Perhaps I've been in Iraq too long, but they sounded to me like a doctor telling a cancer patient his tumor is a form of "resistance" against the "occupation" of his body. And though Mr. Munthe is correct in parsing the jihadists from the Saddamites, his points strike me as discriminations that make little difference beyond tactical considerations. Emotions--outrage, contempt, wrath--are exactly what we need to carry on the fight against the anti-Iraqi terrorists.
These are, after all, cold-blooded killers who propose no programs, no alternatives, no vision of a "better" Iraq.

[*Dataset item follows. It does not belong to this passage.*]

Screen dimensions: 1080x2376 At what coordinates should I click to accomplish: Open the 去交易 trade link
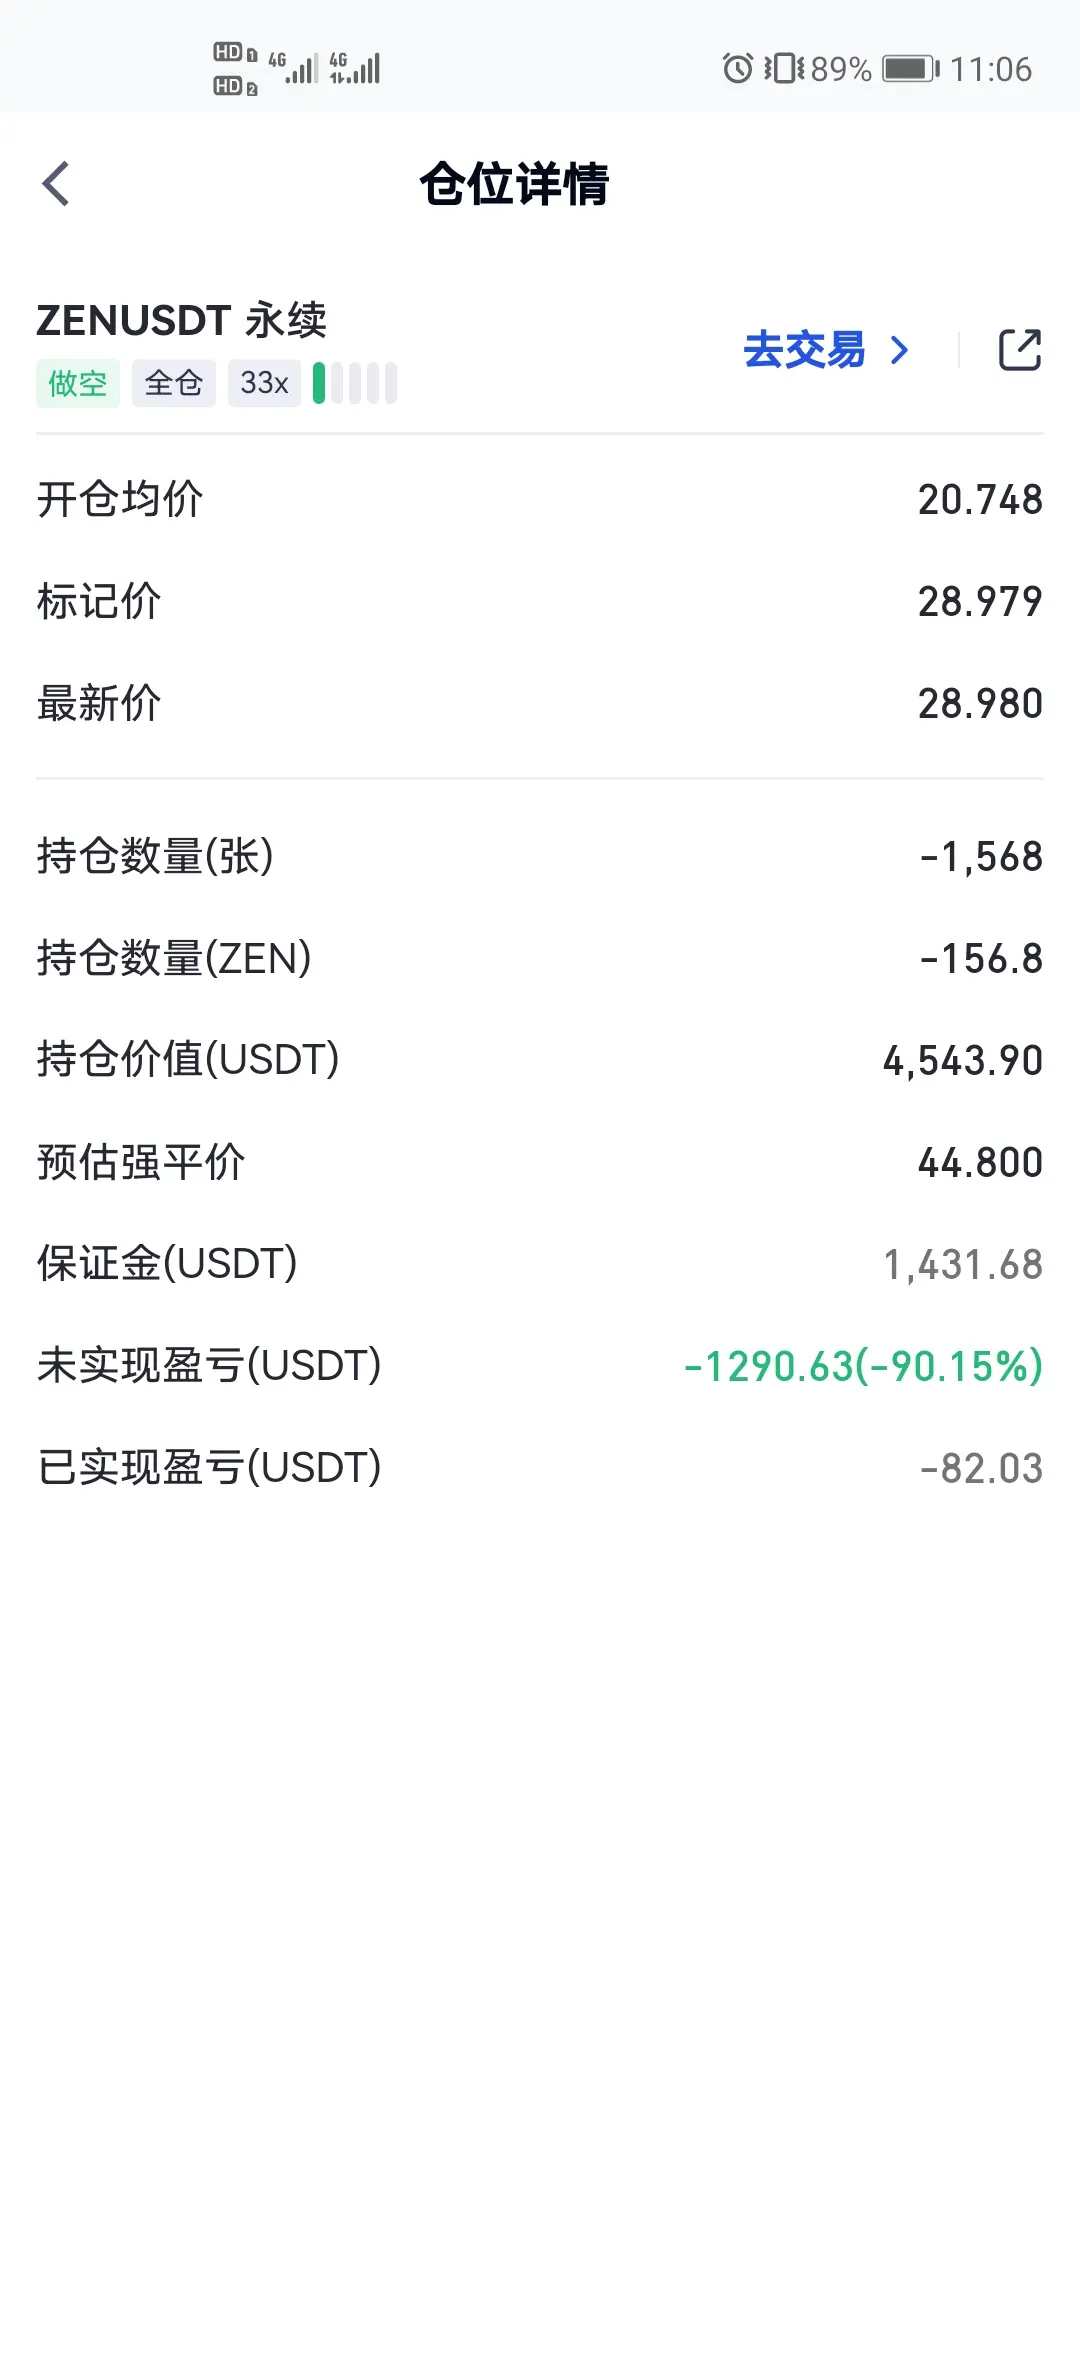coord(805,350)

Are the Sunni paramilitaries anti-colonial "patriots?" Why, then, do they kill 20 times more Iraqi citizens than U.S. soldiers? Why don't they join with the Kurds and Shia in a national government and ask the U.S. to leave? What is the point of their bloodshed? From Tikrit to Basra, I have asked pro-fascist Sunnis these questions and have never received an adequate answer. Perhaps its time we consider that there is no answer, that the killing has no point, beyond archaic notions of tribal honor and revenge.
We want to believe that the paramilities have some sort of rational--or at least reasonable goal, as if they were continuations of the anti-colonial guerrillas of the last century. But those days are gone. The true horror of the war being waged against Iraq--whether by Baathi-fascists or Islamofascists--is its utter pointlessness, a fact that robs the dead of even the dignity of martyrdom. This is terrorism.
And the proper response is "clinical" analysis, coupled with Old Testament wrath.
I was directed to the FrontPage symposium by an item on the Power Line blog.